Transcribe every record beneath, precisely as written.
[DATASET RECORDS]
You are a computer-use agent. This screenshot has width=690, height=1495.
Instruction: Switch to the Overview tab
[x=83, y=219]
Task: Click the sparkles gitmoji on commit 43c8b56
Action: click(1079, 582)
[/DATASET RECORDS]
▶ ANSWER SPACE:
You are a computer-use agent. This screenshot has width=690, height=1495.
Instruction: Switch to the Overview tab
[x=83, y=219]
Task: Click the sparkles gitmoji on commit 43c8b56
Action: click(1079, 582)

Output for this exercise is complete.